WHAT THIS TASK INVOLVES: Because only the count matters, report how many lines in the material hold the string "computer" and nothing more.
** SUPPLIED DATA follows **
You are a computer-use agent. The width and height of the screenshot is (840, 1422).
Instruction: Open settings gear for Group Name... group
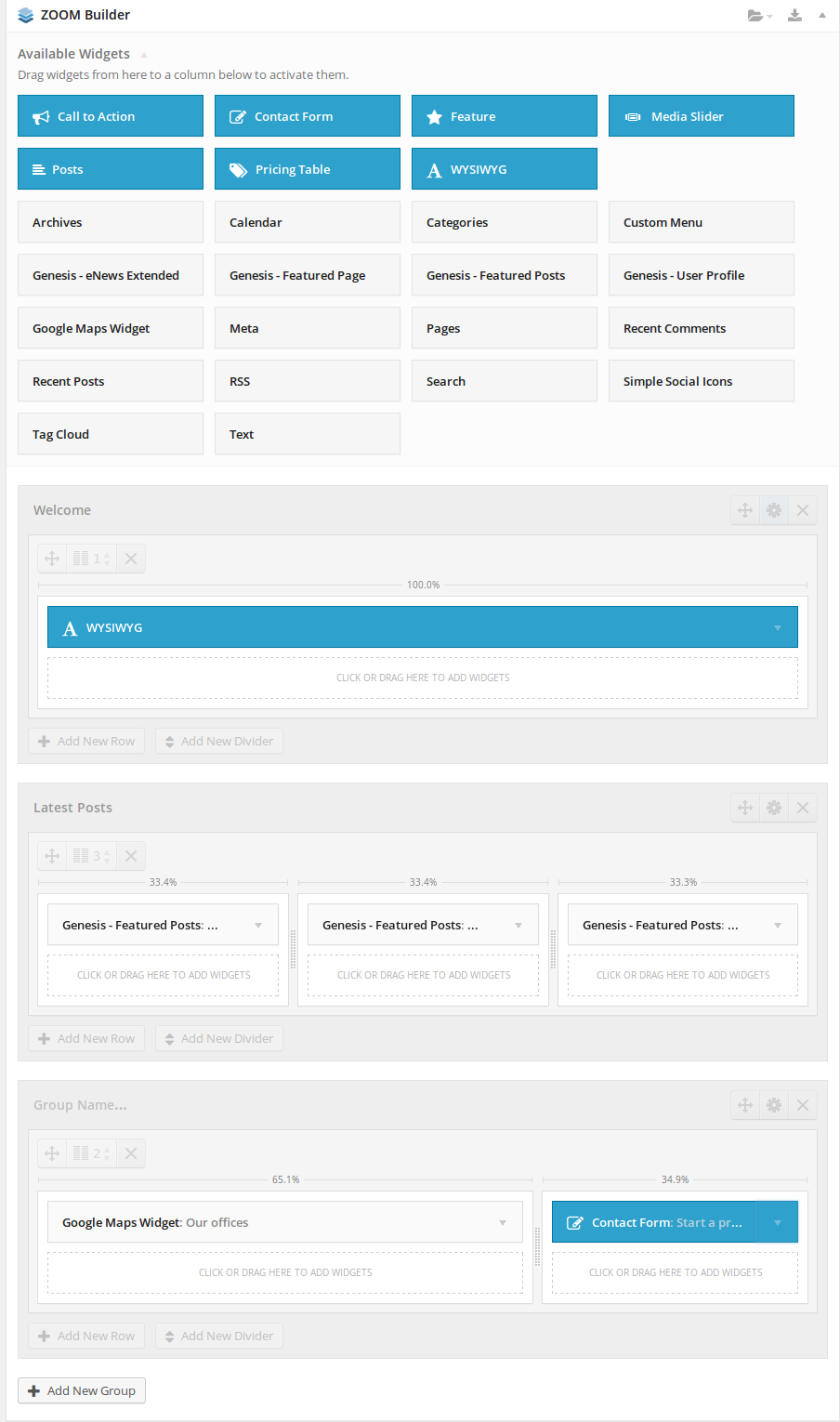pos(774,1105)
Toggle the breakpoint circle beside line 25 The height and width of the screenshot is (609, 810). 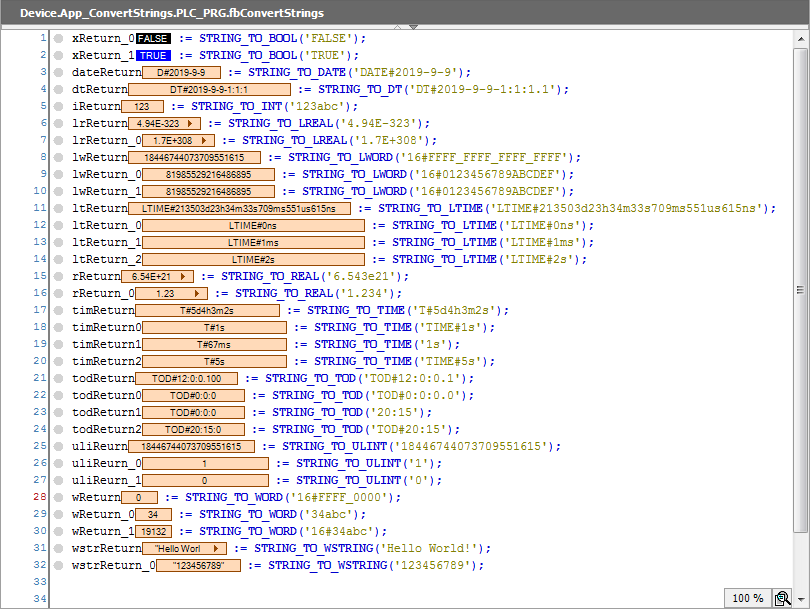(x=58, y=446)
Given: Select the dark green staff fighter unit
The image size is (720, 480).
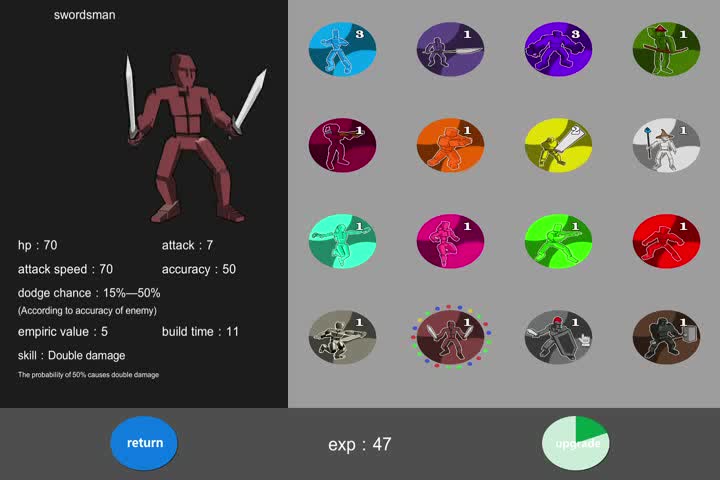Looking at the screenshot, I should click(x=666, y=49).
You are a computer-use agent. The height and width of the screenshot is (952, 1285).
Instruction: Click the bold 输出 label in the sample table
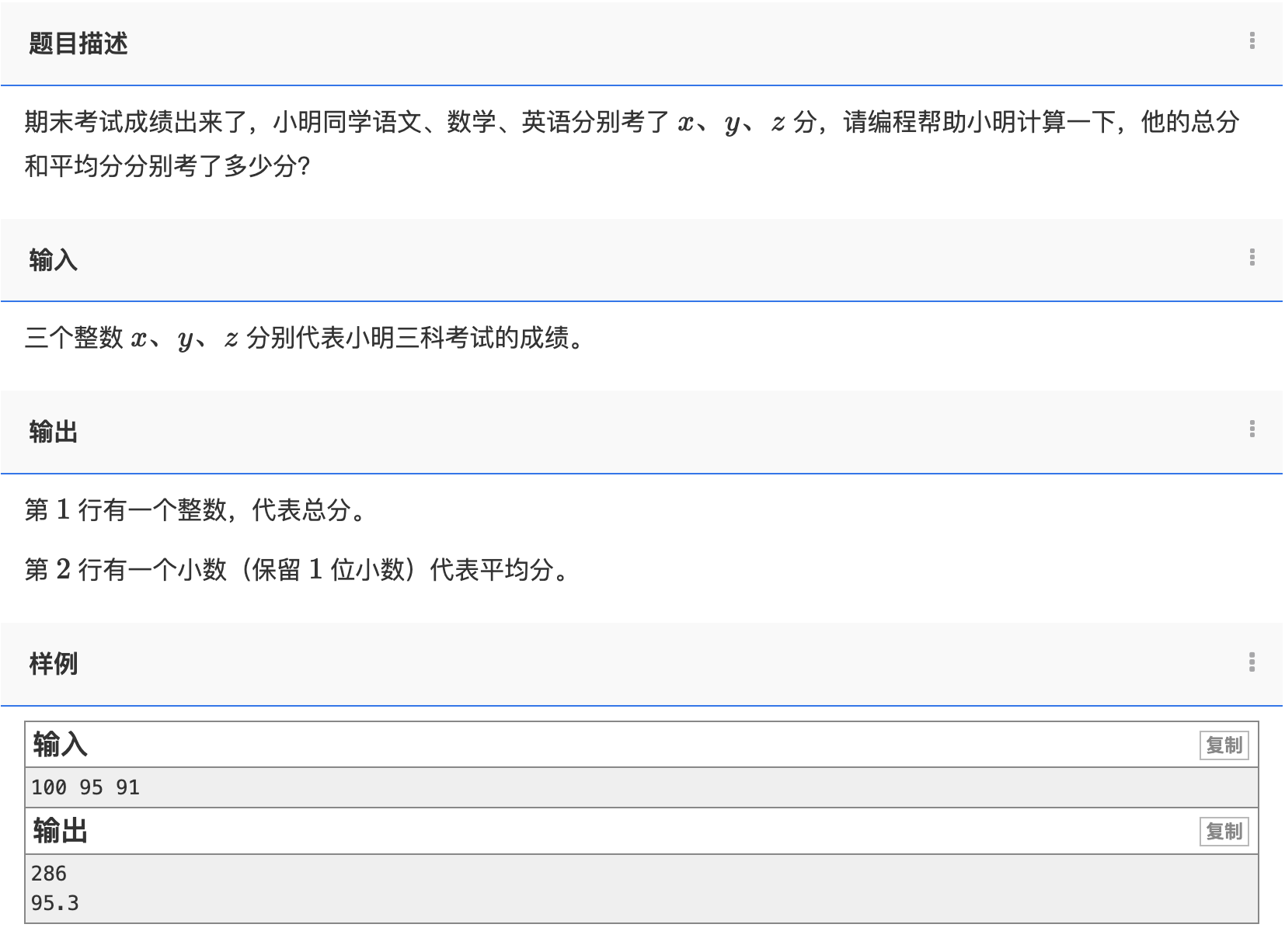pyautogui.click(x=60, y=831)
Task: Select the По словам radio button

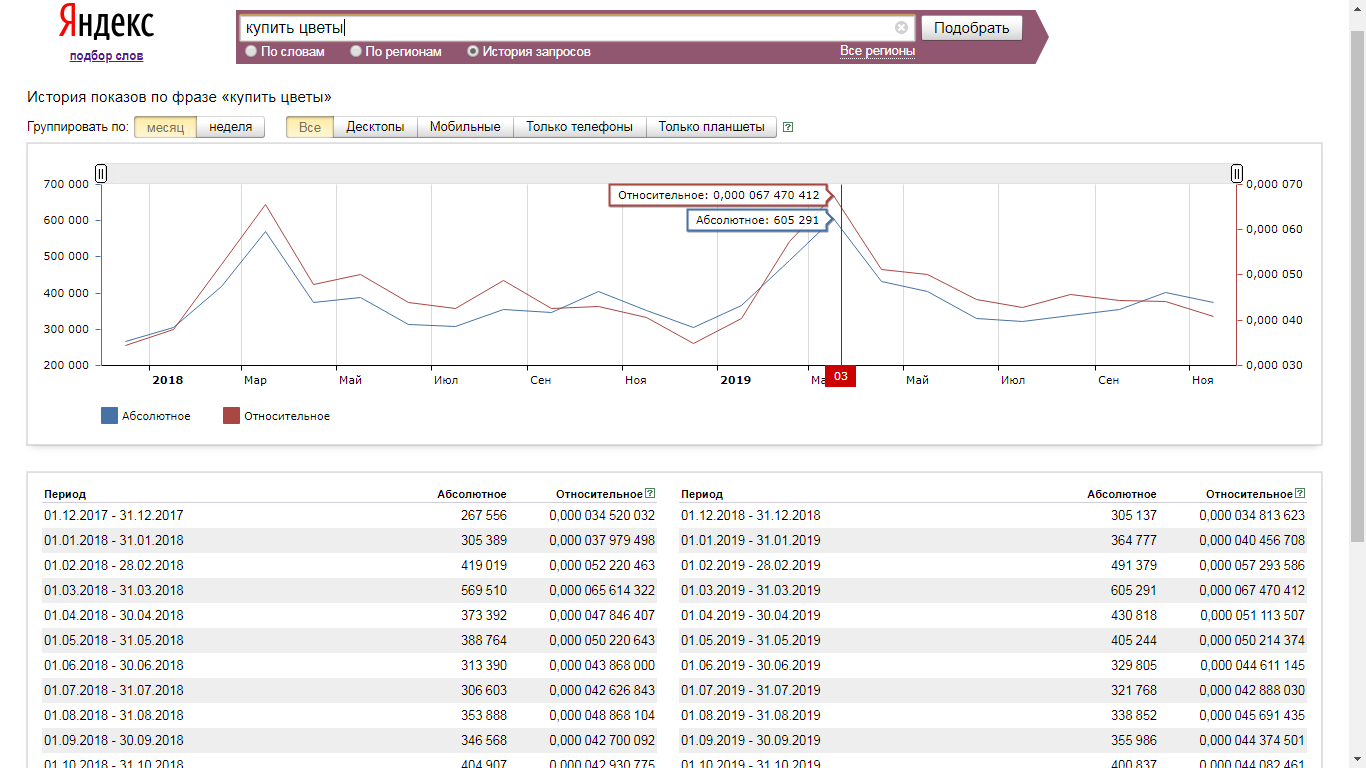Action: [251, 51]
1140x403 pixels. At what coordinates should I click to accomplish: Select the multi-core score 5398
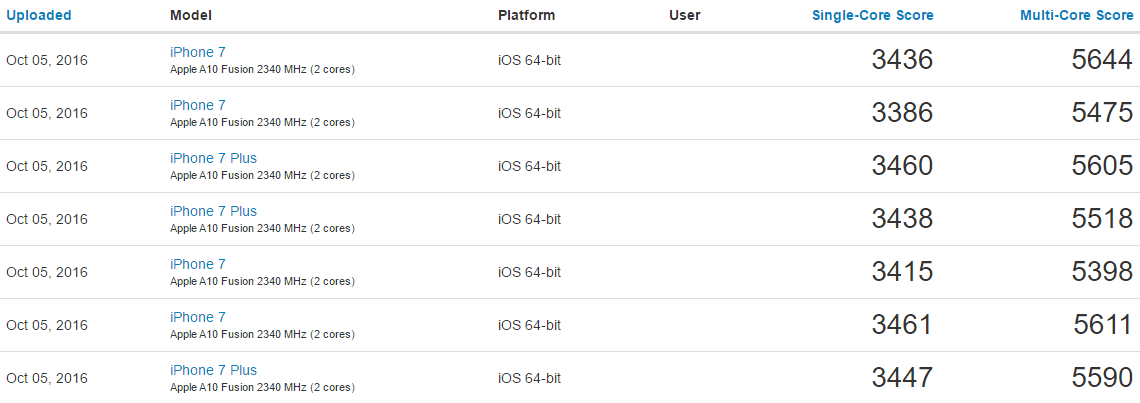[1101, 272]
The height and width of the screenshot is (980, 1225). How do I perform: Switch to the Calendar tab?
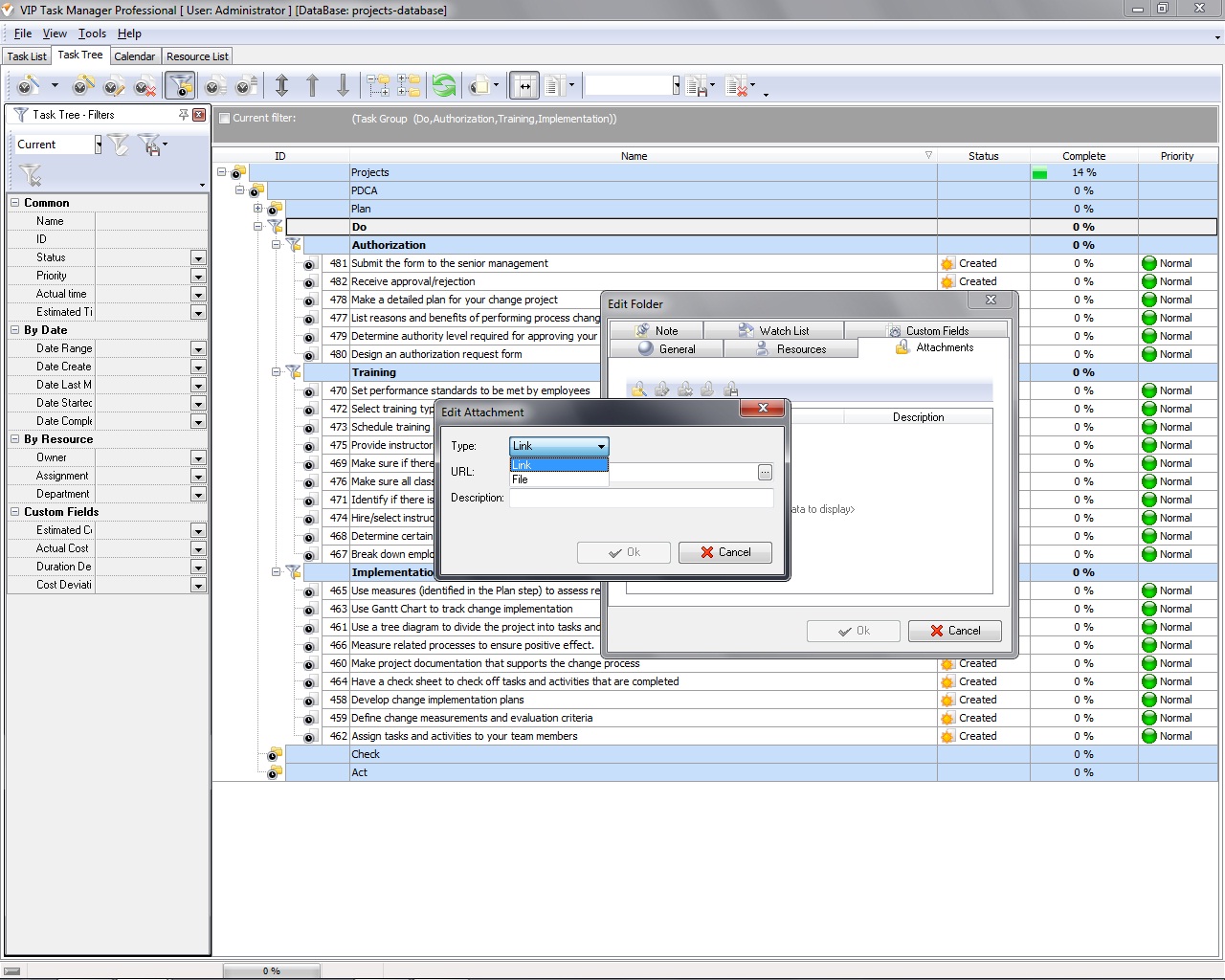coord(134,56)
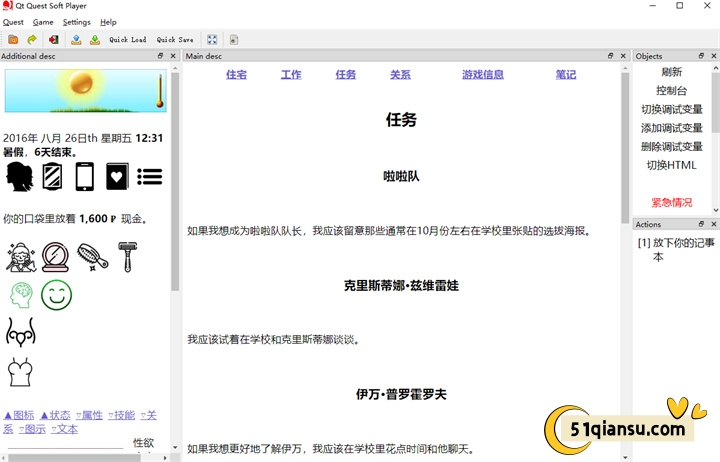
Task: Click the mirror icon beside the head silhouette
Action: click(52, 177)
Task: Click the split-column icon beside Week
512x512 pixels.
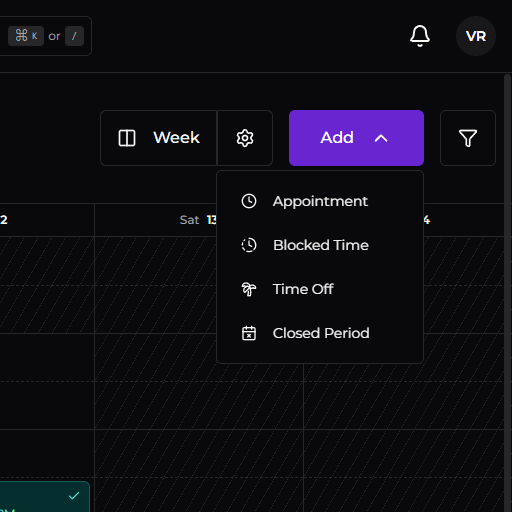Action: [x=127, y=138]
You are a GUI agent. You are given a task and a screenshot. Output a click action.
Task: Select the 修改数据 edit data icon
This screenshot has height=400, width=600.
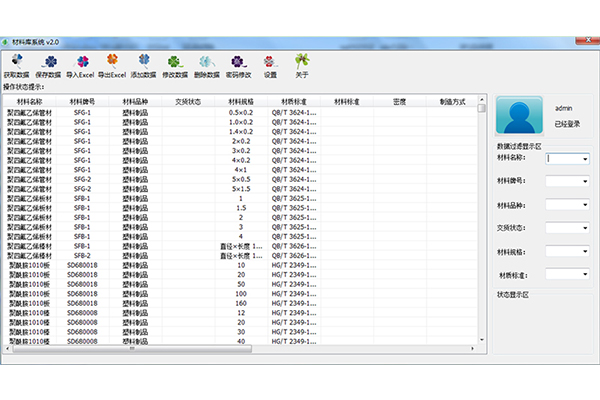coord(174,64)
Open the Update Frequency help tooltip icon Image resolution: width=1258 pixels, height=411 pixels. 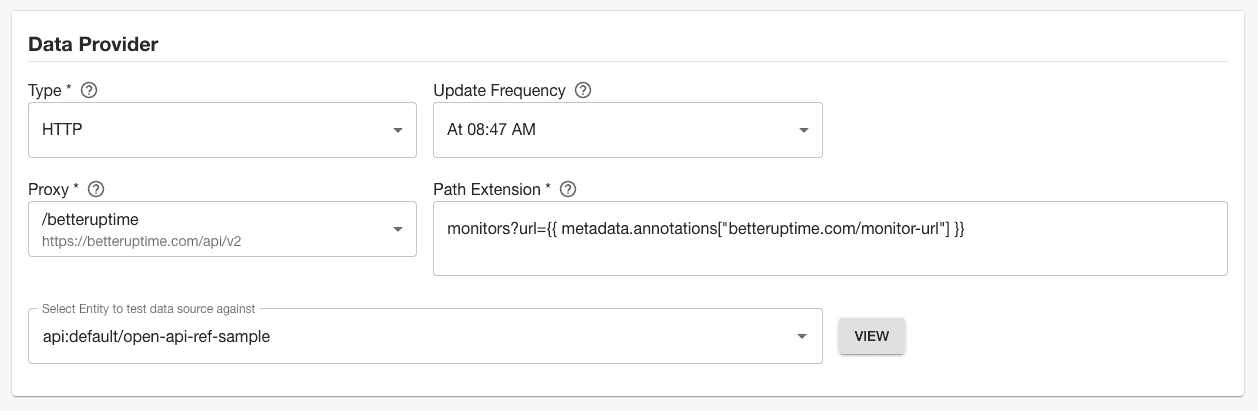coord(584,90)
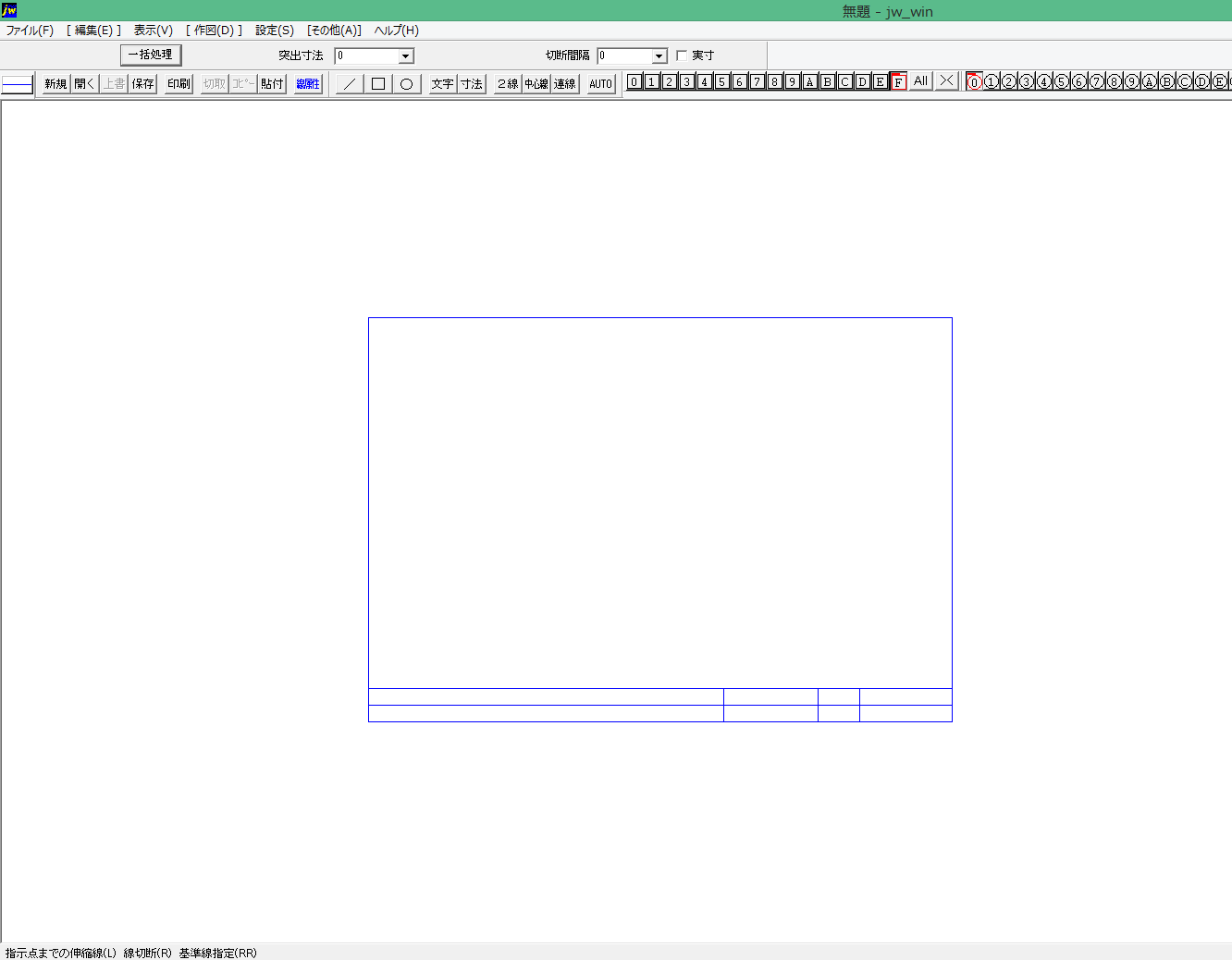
** End of SUPPLIED DATA **
WRITTEN RESPONSE: 2